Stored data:
==============================

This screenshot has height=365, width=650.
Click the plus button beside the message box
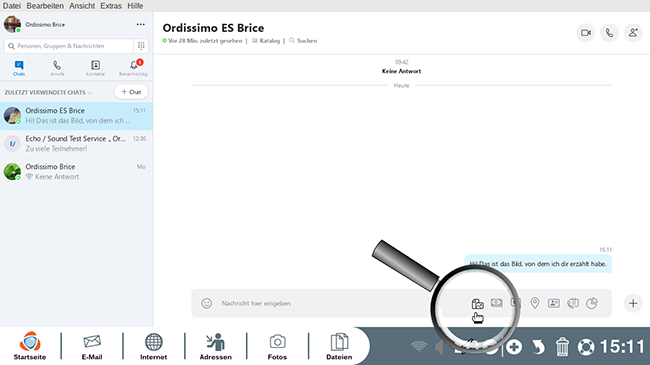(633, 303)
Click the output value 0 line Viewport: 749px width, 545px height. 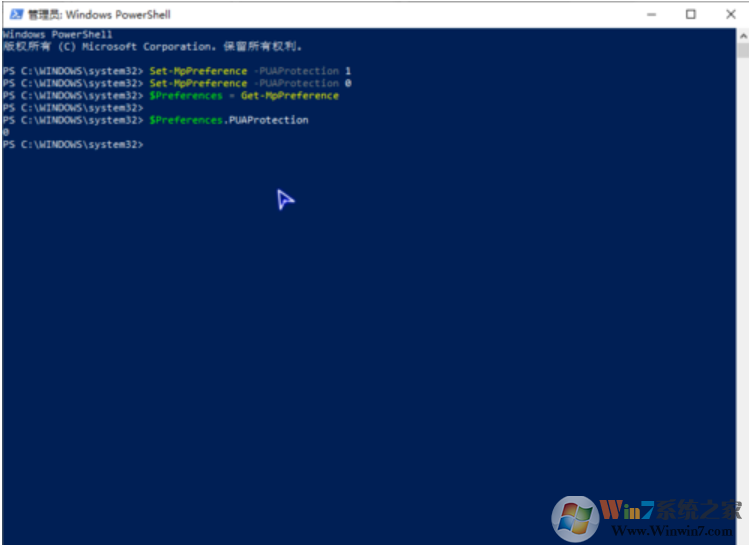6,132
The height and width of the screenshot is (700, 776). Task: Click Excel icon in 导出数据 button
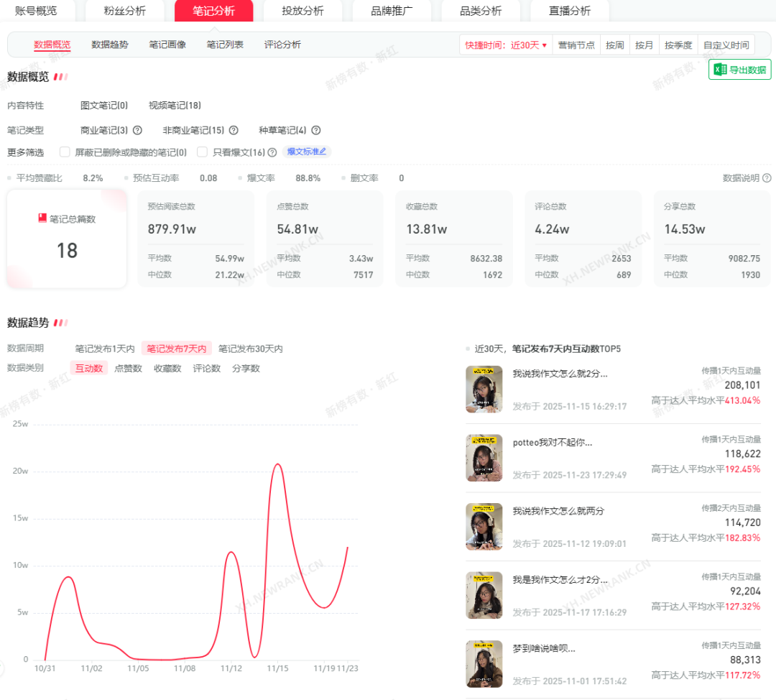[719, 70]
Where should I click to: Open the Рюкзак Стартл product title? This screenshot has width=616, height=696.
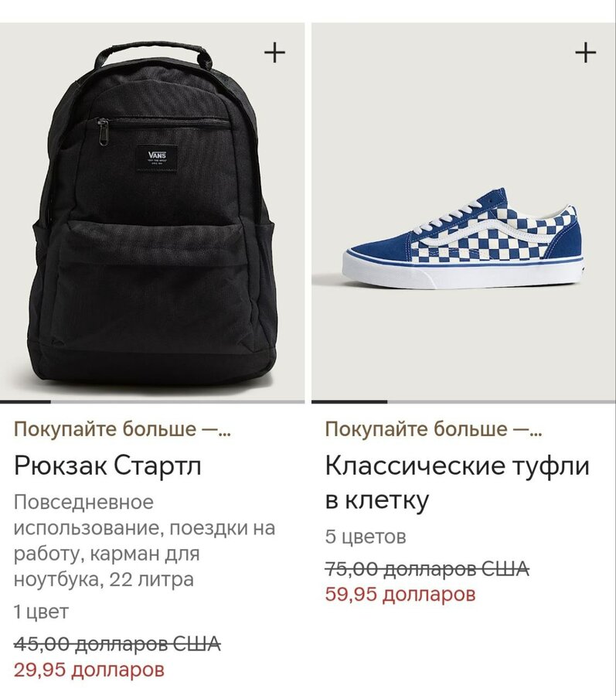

==============================

AIM OF THE EXERCISE. Report all lines of the data above that include the string "This".

SOLUTION.
This screenshot has height=365, width=650.
Where should I click to: Open the Рюкзак Стартл product title? This screenshot has width=616, height=696.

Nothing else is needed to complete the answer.